Collection entries
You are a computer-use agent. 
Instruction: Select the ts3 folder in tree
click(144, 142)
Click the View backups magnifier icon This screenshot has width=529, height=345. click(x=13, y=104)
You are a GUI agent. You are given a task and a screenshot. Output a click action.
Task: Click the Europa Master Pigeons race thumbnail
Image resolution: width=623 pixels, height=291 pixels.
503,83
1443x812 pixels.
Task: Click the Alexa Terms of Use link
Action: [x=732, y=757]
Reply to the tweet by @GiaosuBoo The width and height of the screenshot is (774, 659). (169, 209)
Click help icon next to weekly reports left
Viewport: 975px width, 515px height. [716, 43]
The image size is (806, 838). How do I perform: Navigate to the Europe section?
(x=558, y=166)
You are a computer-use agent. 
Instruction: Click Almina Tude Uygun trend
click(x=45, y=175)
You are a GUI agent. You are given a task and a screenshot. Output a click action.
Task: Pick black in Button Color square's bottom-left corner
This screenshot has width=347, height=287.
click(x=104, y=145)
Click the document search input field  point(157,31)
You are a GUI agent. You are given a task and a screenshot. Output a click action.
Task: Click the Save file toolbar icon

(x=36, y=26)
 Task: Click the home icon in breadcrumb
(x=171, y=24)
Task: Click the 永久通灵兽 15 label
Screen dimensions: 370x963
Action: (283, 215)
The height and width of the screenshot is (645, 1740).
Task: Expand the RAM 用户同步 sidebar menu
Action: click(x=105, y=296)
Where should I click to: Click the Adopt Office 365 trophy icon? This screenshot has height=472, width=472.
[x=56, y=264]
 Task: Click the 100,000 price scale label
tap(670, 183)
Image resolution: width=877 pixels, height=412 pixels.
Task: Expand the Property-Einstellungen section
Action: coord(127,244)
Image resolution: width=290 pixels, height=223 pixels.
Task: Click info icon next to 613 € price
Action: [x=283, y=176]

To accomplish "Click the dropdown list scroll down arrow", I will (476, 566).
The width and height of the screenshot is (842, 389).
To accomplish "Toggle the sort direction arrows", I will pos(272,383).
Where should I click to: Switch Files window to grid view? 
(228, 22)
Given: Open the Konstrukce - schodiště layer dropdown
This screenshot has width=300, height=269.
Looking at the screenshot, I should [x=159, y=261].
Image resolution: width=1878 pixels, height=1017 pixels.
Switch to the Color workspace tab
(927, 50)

→ Your objective
Find the lines in the entries above where "dropdown" occurs, and copy each of them.

→ Response area
To accomplish "Click the dropdown list scroll down arrow", I will (476, 566).
Given: Open the Konstrukce - schodiště layer dropdown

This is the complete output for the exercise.